Kendi çocuklarının hırsızlıklarını örtbas etmek için iki
binden fazla polisi görevden alanlar, Sivas Katliamı savunucularını vekil
yaptı, Roboskî Katliamı’na “Kusursuz operasyon” dedi, Gezi Direnişi’nde yedi
canımızı katlettiklerinde aynı polislerin yazdığı “destan”ı övdü.
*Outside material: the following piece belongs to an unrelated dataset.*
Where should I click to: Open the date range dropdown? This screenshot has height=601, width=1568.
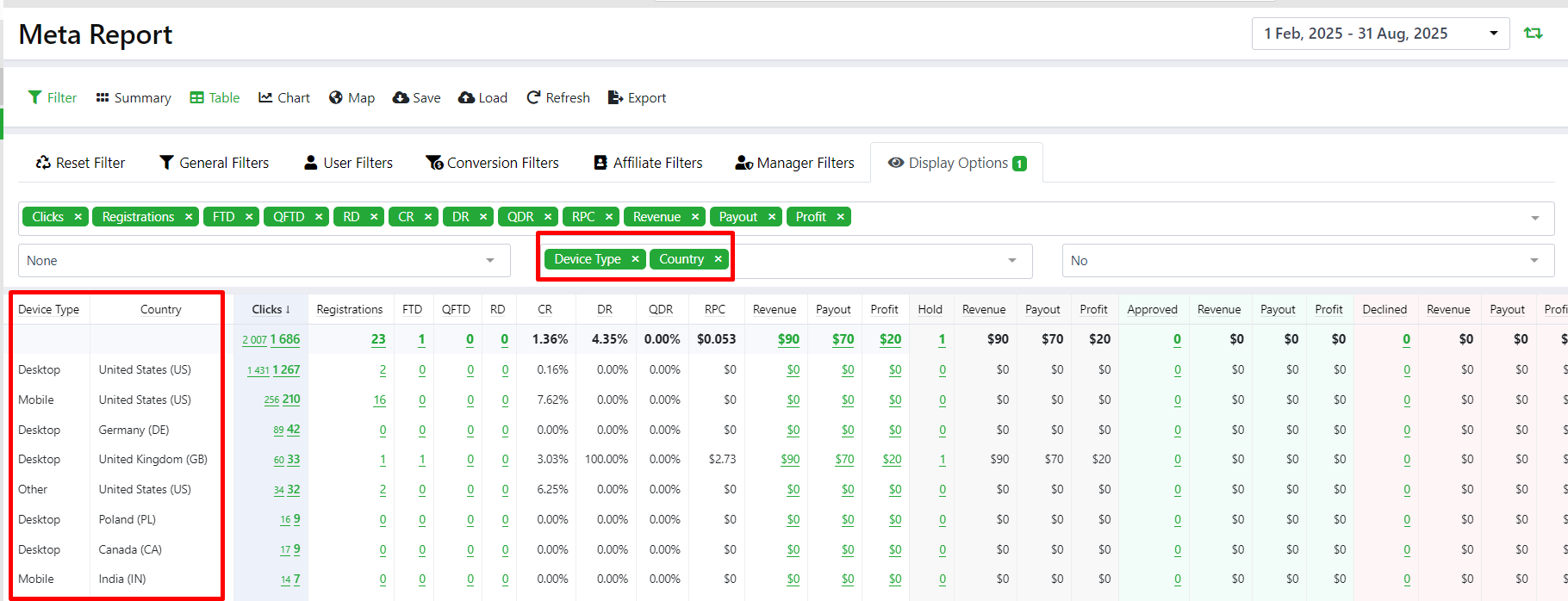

Hrant’ın
katlinde, devletin tüm suç şebekeleri ile cinayeti ortaklaşa işlediği ortada
iken, tek bir sorumlu bile yargılanmadı.
Bu adalet oyununa tarihin hiçbir döneminde seyirci kalmadık,
kalmayacağız!
Cemaat ve Erdoğan’ın iktidar kavgasından bizlere,
Hrant’ların, Mehmet Ayvalıtaş, Abdullah Cömert, Ethem Sarısülük, Medeni
Yıldırım, Ali İsmail Korkmaz, Ahmet Atakan, Hasan Ferit Gedik’lerin
katledilmeyeceği, kentin ve doğanın talan edilmeyeceği, eşit, özgür ve kardeşçe
yaşayabileceğimiz bir ülke çıkmaz. Sömürü ve tahakkümden arındırılmış bir dünya
ancak mücadele ile kurulur. Hrant’ın hesabı sokakta sorulur!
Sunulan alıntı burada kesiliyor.